_STATED PROBLEM_: Set down, word for word, the passage of the HBase notes below, starting with "- Row updates" and going on through "E.g with configs.".

_SELECTED EXTRACT_:
- - - - -
What is hbase?
20 Jan 2024
HBase is a distributed column oriented database built on HDFS. Best for when you need random access to large data.
The canonical HBase use case is the webtable, a table of crawled web pages and their attributes, with billions of rows.
HBase was modelled after Googles Bigtable.
Concepts
Data Models
- Tables have rows and columns.
- Columns are grouped into column families
- Column families are stored physically together
- Tables are partitioned into regions, a subset of rows.
- Row updates are atomic
HBase is built of clients, workers and a master.
- Master node orchestrates cluster of
regionserver
workers. regionservers
carry zero or more regions- HBase relies on zookeeper as authority on cluster state. Such as host vitals and current cluster master.
HBase tries to mirror Hadoop when it can. E.g with configs.
HBase vs RDBMS
What does it look scaling a RDBMS?
- Move from local station to remotely hosted MySQL instance with well defined schema
- Add memcached to cache common queries. Reads are not ACID anymore.
- Scale MySQL vertically with a beefy server
- Denormalise data to reduce joins
- Stop doing server side compute
- Periodically premateralize the most complete queries and stop joining in most cases
- Drop secondary indexes and triggers
- Maybe do more partitioning?
HBase
- No real indexes
- Automatic partitioning
- Scale linearly by adding new nodes
- Commodity hardware
- Fault tolerance
- Batch processing
Praxis
HDFS was built for Hadoop MapReduce not HBase, so it runs into issues.
- Running out of file descriptors. 1024
- Running out of datanode threads.
- - - - -
_PROVIDED MATERIAL_:

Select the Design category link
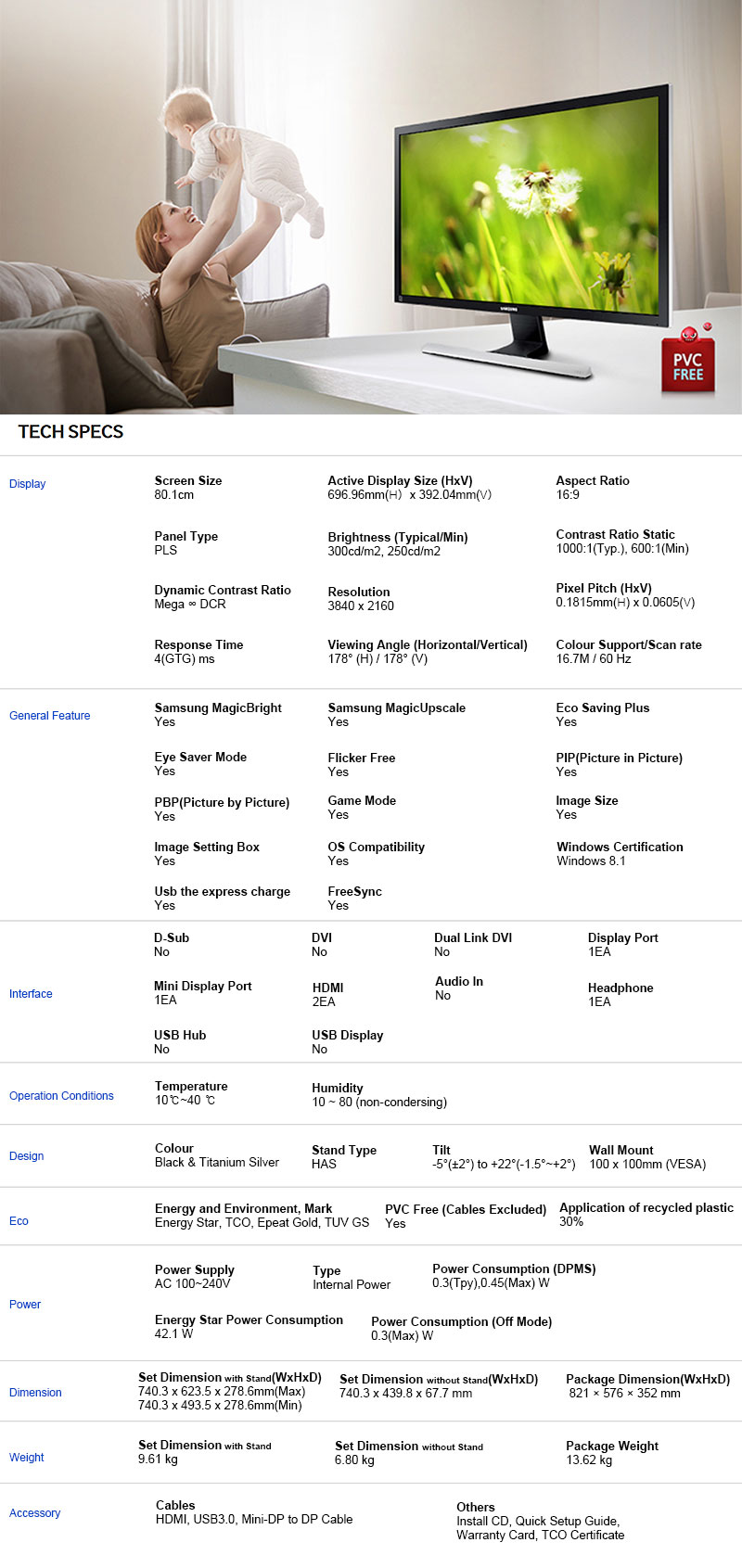The width and height of the screenshot is (742, 1568). [26, 1155]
- - - - -
_RESPONSE TO THE EXERCISE_:
- Row updates are atomic
HBase is built of clients, workers and a master.
- Master node orchestrates cluster of
regionserver
workers. regionservers
carry zero or more regions- HBase relies on zookeeper as authority on cluster state. Such as host vitals and current cluster master.
HBase tries to mirror Hadoop when it can. E.g with configs.